Mobile World Congress 2013 and what it means for Mobile Marketing
13 Mar 2013 | Author: David J.
This year at Mobile World Congress, there was a sense that a new chapter was turned: smartphones penetration had shot past the 50% threshold and tablet penetration has reached 1 in 4 adults in the US. Android and iOS updates, which determine much of nowadays’ user experiences, were challenged by smaller but no less ambitious players, namely RIM, Windows, Ubuntu, and –surprise surprise – Mozilla, which managed to sign up 17 different operators to its Firefox OS. Moreover, countless companies introduced their mobile wallets and payments solutions, and NFC-powered e-ticketing systems. Tons of promising technologies, each with their strengths and drawbacks, as our CEO Mike Wehrs explains in this Mobile Marketer article.

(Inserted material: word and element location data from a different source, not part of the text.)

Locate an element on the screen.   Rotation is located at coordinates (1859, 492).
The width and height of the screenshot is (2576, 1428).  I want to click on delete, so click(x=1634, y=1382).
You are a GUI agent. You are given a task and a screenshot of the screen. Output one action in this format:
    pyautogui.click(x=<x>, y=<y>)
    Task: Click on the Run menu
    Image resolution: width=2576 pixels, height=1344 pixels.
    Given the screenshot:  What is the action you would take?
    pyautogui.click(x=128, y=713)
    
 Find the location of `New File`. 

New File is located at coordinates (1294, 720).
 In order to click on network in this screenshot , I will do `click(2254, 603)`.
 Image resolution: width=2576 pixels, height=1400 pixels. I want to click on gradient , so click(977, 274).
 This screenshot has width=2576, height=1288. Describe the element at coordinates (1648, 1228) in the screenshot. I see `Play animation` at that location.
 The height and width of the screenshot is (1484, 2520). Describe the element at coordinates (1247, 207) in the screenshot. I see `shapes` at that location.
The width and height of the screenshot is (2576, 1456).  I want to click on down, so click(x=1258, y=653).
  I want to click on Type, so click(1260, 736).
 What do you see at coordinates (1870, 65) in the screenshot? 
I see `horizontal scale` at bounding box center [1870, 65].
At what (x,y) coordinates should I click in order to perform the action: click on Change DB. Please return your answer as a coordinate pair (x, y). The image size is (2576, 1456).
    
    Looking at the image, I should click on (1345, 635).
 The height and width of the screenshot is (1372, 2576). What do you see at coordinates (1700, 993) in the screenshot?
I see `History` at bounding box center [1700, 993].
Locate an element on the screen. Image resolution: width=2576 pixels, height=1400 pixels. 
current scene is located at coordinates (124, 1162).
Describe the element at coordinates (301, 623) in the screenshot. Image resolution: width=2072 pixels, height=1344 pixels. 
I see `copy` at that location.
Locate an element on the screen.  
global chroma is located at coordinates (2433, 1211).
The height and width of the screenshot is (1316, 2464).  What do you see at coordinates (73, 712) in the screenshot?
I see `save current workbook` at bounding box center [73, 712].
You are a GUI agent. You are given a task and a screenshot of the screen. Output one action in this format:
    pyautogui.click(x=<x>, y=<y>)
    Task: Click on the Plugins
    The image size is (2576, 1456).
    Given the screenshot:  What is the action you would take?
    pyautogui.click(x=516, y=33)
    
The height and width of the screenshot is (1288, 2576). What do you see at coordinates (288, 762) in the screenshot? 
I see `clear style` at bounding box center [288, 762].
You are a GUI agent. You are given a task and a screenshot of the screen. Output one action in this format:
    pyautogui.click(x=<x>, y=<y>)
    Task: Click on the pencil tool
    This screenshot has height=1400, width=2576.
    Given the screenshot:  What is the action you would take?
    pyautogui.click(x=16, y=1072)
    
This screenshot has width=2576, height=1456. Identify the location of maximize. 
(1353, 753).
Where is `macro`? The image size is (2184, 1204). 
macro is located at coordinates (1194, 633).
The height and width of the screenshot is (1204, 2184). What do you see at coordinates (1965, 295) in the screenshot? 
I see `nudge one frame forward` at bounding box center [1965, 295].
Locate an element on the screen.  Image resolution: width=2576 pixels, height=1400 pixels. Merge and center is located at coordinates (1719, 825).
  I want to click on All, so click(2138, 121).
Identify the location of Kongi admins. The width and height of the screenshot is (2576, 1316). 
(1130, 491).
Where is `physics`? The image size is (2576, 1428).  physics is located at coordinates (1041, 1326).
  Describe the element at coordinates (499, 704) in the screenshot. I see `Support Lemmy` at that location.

Clearly, the mobile landscape has entered the mass consumption phase: for consumers this means that a world of choices is about to open up to them. For the 72,000 visitors who swarmed the Fira Gran Via in Barcelona, it meant that the stakes were higher than ever.
For marketers however, this is a double-edged sword: on the one hand the majority of people now interact with, and can be reached through their mobile devices. On the other hand, when targeting their audience, they will have to factor in the increasing diversity of behaviours and touch points, underpinned by the multiplication and ubiquity of these mobile technologies.
In some ways, this mobile technology boom is akin to the television boom of the early 2000s, when the multiplication cable TV channels, each focusing on a theme, meant that marketers could more easily identify and target specific segments. It also meant that they could no longer broadcast an advertisement confident that it would reach a wide audience.
Sure, many of the technologies on display at Mobile World Congress will take months, even years to take on; and many will disappear almost as instantly as they appeared on stage.
Regardless, mobile as a marketing channel has been propelled from “nice-to-have” to “must-have” grade.
The good news is that when it comes to execution, mobile engagement campaigns follow the same principles (i.e. call-to-action, context based and value-adding content, etc. For a detailed review of mobile engagement principles and best practices, click here) regardless of the technology. We therefore strongly believe that mobile engagement platforms which can process any digital triggers (QR Codes, NFC, images, etc.) allow marketers not to be distracted by continuous shifts in the technology landscape, while preparing them for tomorrow’s challenges.